Sérgio Godinho teve uma profunda influência em projectos como os Da Weasel, Clã ou David Fonseca, um testemunho da sua estética diversa que tanto pode influenciar hip-hop, como música mais jazzística ou o mais empedernido pop-rock.

Mas por muito influente que a música de Zeca tenha sido (e continue a ser), há mais nele do que o seu trabalho. Quando recordamos José Afonso, lembramos um ideal, um homem que nunca vergou e que lutou por aquilo em que acreditou durante toda a sua vida. Falamos do homem obcecado que se esquecia de compromissos pessoais por pensar demasiado na sua música. Zeca era o homem que incomodava amigos a qualquer hora do dia para que o ajudassem a gravar uma melodia que lhe tinha aparecido na cabeça.
Quando pensamos em Zeca, é impossível não lembrar o génio musical que foi pioneiro muito antes dos restantes pioneiros. Se pensarmos mais a fundo, reconhecemos o seu talento, humor, capacidade de resistência, a solidariedade, desejo de justiça, intransigência e inquietação. Lembramos também a sua independência política – “eu sou o meu próprio comité central! – e capacidade de combater os opressores da sua visão humanista.
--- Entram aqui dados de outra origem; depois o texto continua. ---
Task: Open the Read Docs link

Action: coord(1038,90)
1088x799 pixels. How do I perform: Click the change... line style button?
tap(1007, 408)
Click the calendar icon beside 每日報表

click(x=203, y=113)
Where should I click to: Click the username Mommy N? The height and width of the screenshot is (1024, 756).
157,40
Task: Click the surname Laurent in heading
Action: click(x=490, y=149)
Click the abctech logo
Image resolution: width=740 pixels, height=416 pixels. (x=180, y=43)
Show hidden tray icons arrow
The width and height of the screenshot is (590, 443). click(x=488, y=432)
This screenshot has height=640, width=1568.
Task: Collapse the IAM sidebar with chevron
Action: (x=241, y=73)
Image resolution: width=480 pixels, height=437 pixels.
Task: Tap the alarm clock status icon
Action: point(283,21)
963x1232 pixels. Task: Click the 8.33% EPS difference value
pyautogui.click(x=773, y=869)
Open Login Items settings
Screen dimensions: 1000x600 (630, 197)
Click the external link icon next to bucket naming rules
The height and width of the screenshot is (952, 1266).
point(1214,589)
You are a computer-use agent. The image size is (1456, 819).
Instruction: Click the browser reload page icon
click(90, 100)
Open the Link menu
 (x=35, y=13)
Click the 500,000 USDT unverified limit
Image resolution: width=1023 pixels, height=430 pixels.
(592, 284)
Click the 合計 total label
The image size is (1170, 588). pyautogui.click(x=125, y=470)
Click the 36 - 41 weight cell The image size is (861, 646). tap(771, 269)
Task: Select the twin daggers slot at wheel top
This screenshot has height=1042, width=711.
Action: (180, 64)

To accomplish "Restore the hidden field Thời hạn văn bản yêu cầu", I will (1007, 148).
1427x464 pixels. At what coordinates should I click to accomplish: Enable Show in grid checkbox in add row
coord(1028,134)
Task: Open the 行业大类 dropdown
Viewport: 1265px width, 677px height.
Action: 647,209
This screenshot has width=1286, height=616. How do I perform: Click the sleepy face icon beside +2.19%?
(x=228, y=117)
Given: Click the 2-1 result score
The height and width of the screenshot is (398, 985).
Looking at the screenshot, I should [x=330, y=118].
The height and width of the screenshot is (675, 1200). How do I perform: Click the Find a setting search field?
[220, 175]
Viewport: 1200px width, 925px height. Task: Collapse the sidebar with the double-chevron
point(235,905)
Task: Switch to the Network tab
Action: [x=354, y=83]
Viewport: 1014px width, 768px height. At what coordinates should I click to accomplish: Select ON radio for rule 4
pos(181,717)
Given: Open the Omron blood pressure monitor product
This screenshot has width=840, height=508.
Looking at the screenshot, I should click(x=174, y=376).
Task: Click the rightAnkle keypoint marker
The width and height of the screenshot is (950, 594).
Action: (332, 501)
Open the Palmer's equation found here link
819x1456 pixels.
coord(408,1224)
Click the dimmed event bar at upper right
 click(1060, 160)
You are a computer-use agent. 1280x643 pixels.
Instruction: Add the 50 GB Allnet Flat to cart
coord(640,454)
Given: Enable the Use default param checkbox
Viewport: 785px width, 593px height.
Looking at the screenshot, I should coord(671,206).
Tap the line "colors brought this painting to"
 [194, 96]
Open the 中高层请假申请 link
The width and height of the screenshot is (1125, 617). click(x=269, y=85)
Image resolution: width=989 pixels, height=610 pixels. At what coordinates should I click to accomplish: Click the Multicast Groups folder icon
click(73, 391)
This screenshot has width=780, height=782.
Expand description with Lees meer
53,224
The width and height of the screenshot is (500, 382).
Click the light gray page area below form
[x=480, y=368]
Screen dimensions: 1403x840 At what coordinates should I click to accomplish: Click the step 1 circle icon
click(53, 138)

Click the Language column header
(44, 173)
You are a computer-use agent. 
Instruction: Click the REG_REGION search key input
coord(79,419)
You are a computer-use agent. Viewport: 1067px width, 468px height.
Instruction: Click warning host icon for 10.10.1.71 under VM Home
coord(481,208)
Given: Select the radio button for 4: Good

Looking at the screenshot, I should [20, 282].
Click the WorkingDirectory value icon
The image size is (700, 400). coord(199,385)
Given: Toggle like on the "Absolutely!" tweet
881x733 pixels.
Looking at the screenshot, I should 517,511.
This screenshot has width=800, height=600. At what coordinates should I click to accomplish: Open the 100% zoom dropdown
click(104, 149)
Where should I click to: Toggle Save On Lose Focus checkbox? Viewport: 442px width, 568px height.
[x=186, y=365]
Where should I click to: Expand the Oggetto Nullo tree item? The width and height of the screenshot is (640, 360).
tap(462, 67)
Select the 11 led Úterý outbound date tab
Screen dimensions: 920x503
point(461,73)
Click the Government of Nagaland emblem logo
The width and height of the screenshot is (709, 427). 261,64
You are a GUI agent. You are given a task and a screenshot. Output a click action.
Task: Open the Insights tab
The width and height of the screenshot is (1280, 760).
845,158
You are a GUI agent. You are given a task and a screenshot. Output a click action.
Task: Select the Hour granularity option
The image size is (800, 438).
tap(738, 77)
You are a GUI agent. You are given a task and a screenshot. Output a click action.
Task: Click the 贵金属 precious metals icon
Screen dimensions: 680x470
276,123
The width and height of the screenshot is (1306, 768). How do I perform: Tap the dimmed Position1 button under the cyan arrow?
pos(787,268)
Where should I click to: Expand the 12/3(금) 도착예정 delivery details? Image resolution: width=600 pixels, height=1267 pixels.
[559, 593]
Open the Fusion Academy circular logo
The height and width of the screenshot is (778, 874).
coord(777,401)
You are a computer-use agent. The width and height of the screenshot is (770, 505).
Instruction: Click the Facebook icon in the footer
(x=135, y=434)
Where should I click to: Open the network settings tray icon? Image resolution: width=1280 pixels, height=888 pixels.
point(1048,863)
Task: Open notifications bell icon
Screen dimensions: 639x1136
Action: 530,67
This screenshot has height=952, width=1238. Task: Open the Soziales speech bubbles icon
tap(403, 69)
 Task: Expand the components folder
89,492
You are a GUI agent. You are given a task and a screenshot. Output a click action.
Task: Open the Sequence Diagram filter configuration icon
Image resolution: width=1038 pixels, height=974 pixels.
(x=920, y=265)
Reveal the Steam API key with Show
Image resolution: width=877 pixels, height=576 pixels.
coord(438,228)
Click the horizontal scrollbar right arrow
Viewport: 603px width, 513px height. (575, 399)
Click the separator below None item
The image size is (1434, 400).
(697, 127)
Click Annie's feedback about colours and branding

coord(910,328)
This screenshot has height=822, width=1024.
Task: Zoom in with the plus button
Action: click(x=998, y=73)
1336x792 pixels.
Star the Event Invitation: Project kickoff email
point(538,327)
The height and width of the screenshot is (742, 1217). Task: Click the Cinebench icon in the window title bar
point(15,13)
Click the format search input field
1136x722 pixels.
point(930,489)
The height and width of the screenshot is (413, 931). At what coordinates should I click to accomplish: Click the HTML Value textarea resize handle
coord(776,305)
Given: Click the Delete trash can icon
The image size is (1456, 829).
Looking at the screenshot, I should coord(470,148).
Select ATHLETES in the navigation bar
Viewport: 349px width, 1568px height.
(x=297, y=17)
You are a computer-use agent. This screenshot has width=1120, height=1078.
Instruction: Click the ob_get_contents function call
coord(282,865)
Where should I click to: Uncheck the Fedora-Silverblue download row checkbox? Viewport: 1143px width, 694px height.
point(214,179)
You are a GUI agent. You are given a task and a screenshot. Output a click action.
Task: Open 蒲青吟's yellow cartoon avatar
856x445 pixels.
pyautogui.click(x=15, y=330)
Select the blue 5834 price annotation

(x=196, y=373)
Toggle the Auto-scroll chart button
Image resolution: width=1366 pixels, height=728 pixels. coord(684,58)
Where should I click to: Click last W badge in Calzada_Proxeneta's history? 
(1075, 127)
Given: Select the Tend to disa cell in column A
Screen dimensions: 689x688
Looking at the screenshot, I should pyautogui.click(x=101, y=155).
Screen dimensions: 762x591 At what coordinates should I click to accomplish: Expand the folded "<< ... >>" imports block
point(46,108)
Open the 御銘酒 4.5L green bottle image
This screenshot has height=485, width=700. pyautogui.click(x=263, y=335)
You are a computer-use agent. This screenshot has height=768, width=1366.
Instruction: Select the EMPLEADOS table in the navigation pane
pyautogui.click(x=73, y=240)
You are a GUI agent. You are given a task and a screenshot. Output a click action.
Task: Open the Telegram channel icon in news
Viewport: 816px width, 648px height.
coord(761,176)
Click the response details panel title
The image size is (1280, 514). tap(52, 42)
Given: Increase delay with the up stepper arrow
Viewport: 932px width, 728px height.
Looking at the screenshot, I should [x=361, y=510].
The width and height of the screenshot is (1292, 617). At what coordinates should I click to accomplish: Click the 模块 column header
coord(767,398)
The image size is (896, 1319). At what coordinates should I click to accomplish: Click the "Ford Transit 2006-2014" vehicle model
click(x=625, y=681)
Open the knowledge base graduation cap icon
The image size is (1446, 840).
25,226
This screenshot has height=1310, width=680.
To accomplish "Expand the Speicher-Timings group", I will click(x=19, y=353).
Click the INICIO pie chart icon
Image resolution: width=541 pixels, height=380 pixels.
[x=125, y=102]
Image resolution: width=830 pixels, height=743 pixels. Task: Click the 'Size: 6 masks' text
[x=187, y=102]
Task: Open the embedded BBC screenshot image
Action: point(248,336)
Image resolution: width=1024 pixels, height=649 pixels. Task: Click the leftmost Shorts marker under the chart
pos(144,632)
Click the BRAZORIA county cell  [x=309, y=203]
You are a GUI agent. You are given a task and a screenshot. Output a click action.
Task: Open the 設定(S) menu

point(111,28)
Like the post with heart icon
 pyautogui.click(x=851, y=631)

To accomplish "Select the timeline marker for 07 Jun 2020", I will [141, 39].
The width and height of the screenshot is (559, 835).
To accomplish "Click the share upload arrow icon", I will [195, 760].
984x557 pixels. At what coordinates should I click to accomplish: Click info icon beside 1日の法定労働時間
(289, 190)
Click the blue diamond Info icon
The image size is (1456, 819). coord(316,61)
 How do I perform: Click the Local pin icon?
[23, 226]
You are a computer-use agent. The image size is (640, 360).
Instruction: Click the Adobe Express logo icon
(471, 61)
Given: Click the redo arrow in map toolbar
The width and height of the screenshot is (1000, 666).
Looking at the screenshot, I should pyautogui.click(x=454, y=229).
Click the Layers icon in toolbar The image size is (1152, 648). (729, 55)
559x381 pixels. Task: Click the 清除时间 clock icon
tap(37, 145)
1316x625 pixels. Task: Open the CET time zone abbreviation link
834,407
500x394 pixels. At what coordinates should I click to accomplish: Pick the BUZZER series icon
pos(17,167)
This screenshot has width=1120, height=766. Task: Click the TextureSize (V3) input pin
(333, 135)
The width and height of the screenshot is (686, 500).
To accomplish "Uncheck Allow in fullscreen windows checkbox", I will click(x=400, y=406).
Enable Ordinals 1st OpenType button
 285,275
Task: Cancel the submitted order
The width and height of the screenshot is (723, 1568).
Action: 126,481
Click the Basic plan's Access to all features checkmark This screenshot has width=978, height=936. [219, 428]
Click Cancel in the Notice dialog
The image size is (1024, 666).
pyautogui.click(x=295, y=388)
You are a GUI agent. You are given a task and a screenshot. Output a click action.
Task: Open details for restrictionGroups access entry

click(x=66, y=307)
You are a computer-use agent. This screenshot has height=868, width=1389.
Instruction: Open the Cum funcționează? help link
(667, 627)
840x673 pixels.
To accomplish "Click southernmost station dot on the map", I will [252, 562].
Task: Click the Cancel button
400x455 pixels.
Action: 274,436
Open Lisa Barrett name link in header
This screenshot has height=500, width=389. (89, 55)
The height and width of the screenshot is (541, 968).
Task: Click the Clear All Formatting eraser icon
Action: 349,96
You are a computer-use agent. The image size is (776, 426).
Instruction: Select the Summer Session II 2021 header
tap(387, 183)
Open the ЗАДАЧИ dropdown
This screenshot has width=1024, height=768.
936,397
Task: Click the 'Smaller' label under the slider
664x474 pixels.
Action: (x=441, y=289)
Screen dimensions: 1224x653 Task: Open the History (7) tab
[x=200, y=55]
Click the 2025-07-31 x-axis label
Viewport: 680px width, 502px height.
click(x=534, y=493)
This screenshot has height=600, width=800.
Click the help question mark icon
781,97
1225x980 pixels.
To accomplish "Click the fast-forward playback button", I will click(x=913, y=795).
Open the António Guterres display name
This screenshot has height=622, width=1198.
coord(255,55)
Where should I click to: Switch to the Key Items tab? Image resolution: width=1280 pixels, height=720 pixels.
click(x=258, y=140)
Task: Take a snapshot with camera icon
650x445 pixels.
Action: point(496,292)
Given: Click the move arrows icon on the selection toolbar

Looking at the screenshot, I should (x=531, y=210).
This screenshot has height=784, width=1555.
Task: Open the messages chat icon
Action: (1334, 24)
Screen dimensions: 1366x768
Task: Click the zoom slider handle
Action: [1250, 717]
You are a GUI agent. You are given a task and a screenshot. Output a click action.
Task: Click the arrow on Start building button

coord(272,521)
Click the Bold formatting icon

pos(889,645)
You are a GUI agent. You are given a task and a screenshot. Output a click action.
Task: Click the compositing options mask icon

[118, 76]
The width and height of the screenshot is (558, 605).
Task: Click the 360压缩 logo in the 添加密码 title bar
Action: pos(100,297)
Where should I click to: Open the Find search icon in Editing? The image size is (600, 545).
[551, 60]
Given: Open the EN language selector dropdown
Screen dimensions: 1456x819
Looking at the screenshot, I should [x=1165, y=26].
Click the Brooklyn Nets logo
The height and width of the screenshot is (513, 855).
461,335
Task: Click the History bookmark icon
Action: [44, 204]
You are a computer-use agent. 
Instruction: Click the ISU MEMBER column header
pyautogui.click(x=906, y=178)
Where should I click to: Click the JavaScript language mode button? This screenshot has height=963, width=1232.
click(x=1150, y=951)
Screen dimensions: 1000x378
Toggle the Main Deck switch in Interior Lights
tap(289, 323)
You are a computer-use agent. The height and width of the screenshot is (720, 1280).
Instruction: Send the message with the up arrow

Para aqueles que o veneram, sabemos que estamos a atentar contra o próprio José Afonso que sempre rejeitou o vedetismo e primou pela humildade, mas não podemos deixar de o fazer. Afinal, ele é o “génio que não sabia afinar a viola”.
Musicalmente, é difícil encontrar um músico de excelência português que não tenha sido influenciado por José Afonso, ou que não tenha ligações indirectas à sua influência. Mas o Zeca é e era muito mais do que música. E é também da sua humanidade que precisamos de ser herdeiros.